Politikwissenschaftler Volker Perthes ist Senior Distinguished Fellow bei der Stiftung Wissenschaft und Politik. Seine analytischen Schwerpunkte liegen auf europäischer Außenpolitik, internationalen Beziehungen und Geopolitik sowie dem Nahen und Mittleren Osten.
Herr Perthes, Deutschland ist bei der Wahl für den UN-Sicherheitsrat leer ausgegangen. Österreich und Portugal wurden gewählt. Viele Medien sprechen von einer historischen Schlappe, manche sogar von der ersten Niederlage dieser Art seit der Wiedervereinigung. Wie überrascht waren Sie von diesem Ergebnis?

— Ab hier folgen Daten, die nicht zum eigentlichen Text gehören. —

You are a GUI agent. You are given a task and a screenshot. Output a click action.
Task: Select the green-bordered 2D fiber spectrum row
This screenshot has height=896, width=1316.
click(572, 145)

Ganz überraschend war das Ergebnis nicht. Natürlich hatte Deutschland gute Chancen, aber schon seit Längerem war klar, dass es ein enges Rennen werden würde. Es standen drei europäische Kandidaten für zwei Sitze zur Verfügung. Österreich und Portugal hatten ihre Kandidaturen deutlich früher angemeldet als Deutschland und waren entsprechend länger damit beschäftigt, Unterstützung in der Generalversammlung zu organisieren. Beide Staaten genießen zudem einen sehr guten Ruf innerhalb der Vereinten Nationen und verfügen über stabile Netzwerke, gerade auch im Globalen Süden.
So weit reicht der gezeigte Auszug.